Nel 1402 Costanza vedova di Pietro Zane e la figlia Maria, due nobildonne della diocesi veneziana di Castello, si rivolsero a Bonifacio IX, volendo fondare un monastero di clarisse alla Canea. In seguito a ciò il pontefice con la bolla Sincerae devotionis ordinava al B. di far costruire il monastero e la chiesa di S. Chiara, di provvederne alla consacrazione e di confermare Maria come prima badessa.
Anche dopo l'elezione a vescovo agiense il B. continuò a risiedere almeno temporaneamente a Venezia, dove poteva seguire la diffusione del movimento di riforma domenicana guidato da Giovanni Dominici. Già vari monasteri erano tornati alla osservanza regolare, fra i quali anche quello di S. Domenico di Castello, di cui il B. era stato priore, né, dopo la partenza del Dominici da Venezia, il movimento si era arrestato perché altri continuarono la sua opera. Fra questi era fra' Tommaso da Siena detto Caffarini, il quale, ottenuta da Innocenzo VII l'approvazione della regola dell'Ordine della penitenza, intensificò i contatti con l'alto clero veneziano affinché fossero concessi privilegi di indulgenze a favore delle mantellate domenicane. Fra' Tommaso poté accostare in Venezia anche il B., il quale il 24 marzo 1406 emanò una lettera di indulgenza a vantaggio dell'Ordine della penitenza, richiamandosi ai meriti della sua più illustre rappresentante, Caterina da Siena, che dichiarava di aver conosciuta di persona.
La data di morte del B. resta ignota: certamente deve essere anteriore al 27 marzo del 1411, giorno in cui venne nominato il suo successore nella diocesi di Canea.
È pure impossibile precisare il luogo in cui morì, anche se P.Ughelli sembra accennare alla Canea.

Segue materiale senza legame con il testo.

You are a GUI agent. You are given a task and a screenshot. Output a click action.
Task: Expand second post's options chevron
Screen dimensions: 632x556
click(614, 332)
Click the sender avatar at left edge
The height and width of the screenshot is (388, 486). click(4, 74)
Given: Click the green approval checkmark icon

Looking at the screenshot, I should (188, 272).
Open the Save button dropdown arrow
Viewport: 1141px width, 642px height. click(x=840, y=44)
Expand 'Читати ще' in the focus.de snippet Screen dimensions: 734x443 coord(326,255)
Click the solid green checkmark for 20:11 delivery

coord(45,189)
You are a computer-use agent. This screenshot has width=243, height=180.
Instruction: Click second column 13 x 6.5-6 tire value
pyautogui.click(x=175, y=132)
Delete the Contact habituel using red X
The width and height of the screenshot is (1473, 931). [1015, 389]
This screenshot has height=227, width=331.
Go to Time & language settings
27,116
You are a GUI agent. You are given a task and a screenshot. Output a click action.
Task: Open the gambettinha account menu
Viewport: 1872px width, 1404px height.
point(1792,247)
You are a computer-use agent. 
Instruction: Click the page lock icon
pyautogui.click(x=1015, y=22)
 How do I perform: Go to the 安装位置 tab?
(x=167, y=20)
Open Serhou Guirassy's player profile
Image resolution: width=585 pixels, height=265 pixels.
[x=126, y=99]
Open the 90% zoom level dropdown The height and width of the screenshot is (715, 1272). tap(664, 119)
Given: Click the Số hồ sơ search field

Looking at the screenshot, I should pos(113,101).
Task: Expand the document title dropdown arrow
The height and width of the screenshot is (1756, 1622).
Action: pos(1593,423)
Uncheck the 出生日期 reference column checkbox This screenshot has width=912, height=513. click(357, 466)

Infatti i vescovi dei domini veneziani in Oriente dovevano essere raramente presenti nelle loro sedi, se il governo nel 1410 richiamò gli arcivescovi di Candia, Corfù e tutti i vescovi e prelati del Levante all'obbligo di risiedere nelle rispettive diocesi (Noiret, Documents inédits..., pp. 199-200).
Fonti e Bibl.: "Tractatus de Ordine fratrum de paenitentiaS.Dominici" di f. Tommaso da Siena "Caffarini", a cura di M.-H. Laurent, Firenze 1938, pp. 157-158; F. Ughelli-N. Coleti, Italia Sacra, V, Venetiis 1720, coll. 472, 1340; F. Corner, Ecclesiae Venetae..., Venetiis 1749, IV, pp. 13, 67-69; VII, p. 155; XIV, pp. 476-477; Id., Creta sacra..., II, Venetiis 1755, p. 152; G. Gerola, I monum. veneti nell'is. di Creta, II, Venezia 1908, p. 141; Id., Per la cronotassi dei vescovi cretesi all'epoca veneta, Venezia 1913, p. 19; C. Eubel, Hierarchia catholica..., I, Monasterii 1913, pp. 77, 164, 397; L. Wadding, Annales Minorum, a cura di J. M. Fonseca ab Ebora, IX, ad Claras Aquas 1932, pp. 328, 582-583; C. Cenci, Senato veneto: "probae" ai benefici ecclesiastici, in C. Piana-C. Cenci, Promozioni agli ordini sacri a Bologna e alledignità ecclesiastiche nel Veneto nei secoli XIV-XV, Quaracchi-Florentiae 1968, pp. 332 n. 4, 339-341.